NDCouplingHDFS: A Coupling Architecture for a Power-Proportional Hadoop Distributed File System

Hieu Hanh LE  Satoshi HIKIDA  Haruo YOKOTA  

Publication
IEICE TRANSACTIONS on Information and Systems   Vol.E97-D   No.2   pp.213-222
Publication Date: 2014/02/01
Online ISSN: 1745-1361
DOI: 10.1587/transinf.E97.D.213
Print ISSN: 0916-8532
Type of Manuscript: PAPER
Category: Data Engineering, Web Information Systems
Keyword: 
power-proportionality,  HDFS,  metadata management,  

Full Text: PDF>>
Buy this Article




Summary: 
Energy-aware distributed file systems are increasingly moving toward power-proportional designs. However, current works have not considered the cost of updating data sets that were modified in a low-power mode, where a subset of nodes were powered off. In detail, when the system moves to a high-power mode, it must internally replicate the updated data to the reactivated nodes. Effectively reflecting the updated data is vital in making a distributed file system, such as the Hadoop Distributed File System (HDFS), power proportional.

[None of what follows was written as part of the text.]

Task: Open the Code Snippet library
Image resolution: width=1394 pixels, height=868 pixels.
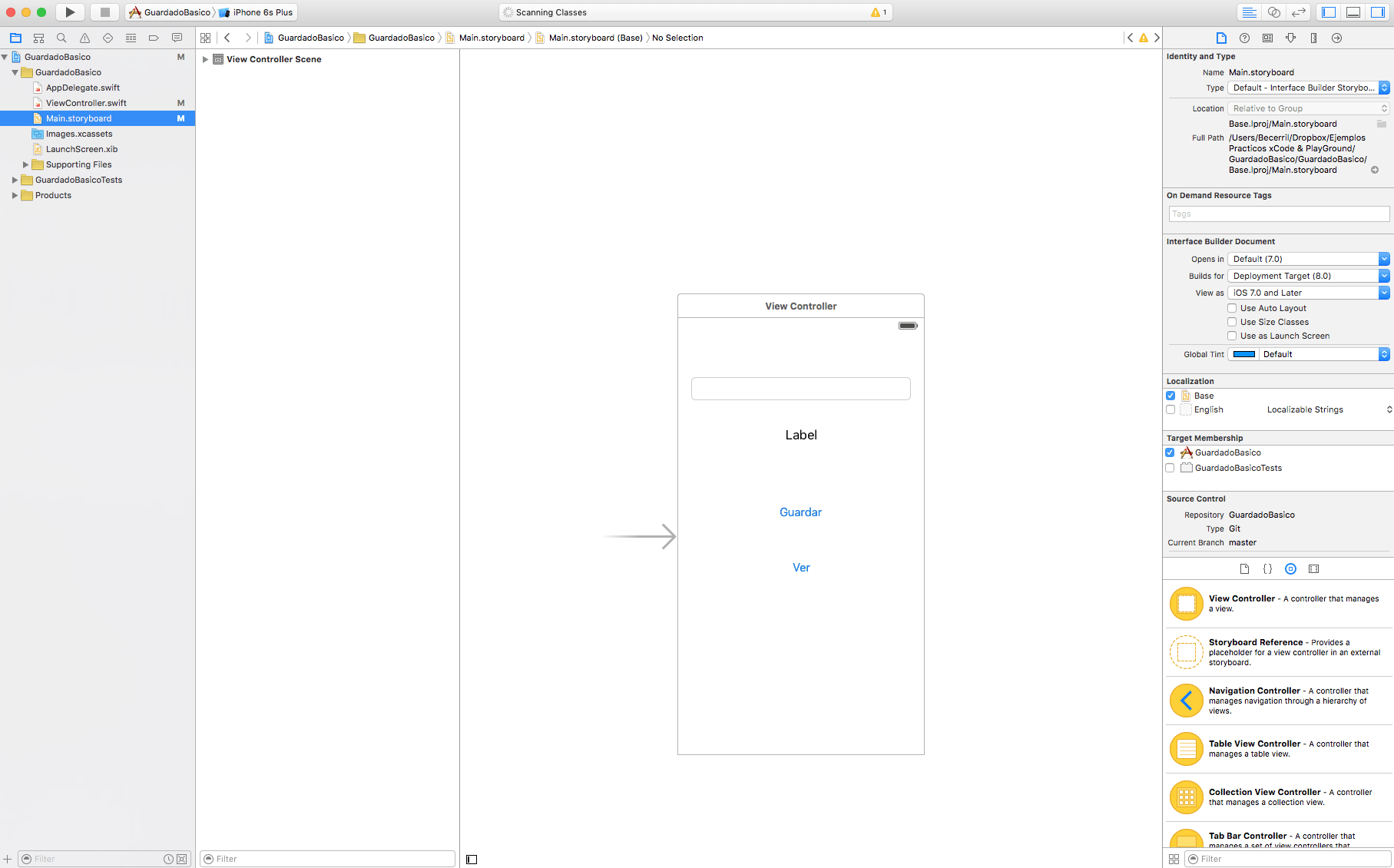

In the current HDFS design, when the system changes power mode, the block replication process is ineffectively restrained by a single NameNode because of access congestion of the metadata information of blocks. This paper presents a novel architecture, a NameNode and DataNode Coupling Hadoop Distributed File System (NDCouplingHDFS), which effectively reflects the updated blocks when the system goes into high-power mode. This is achieved by coupling metadata management and data management at each node to efficiently localize the range of blocks maintained by the metadata. Experiments using actual machines show that NDCouplingHDFS is able to significantly reduce the execution time required to move updated blocks by 46% relative to the normal HDFS. Moreover, NDCouplingHDFS is capable of increasing the throughput of the system supporting MapReduce by applying an index in metadata management.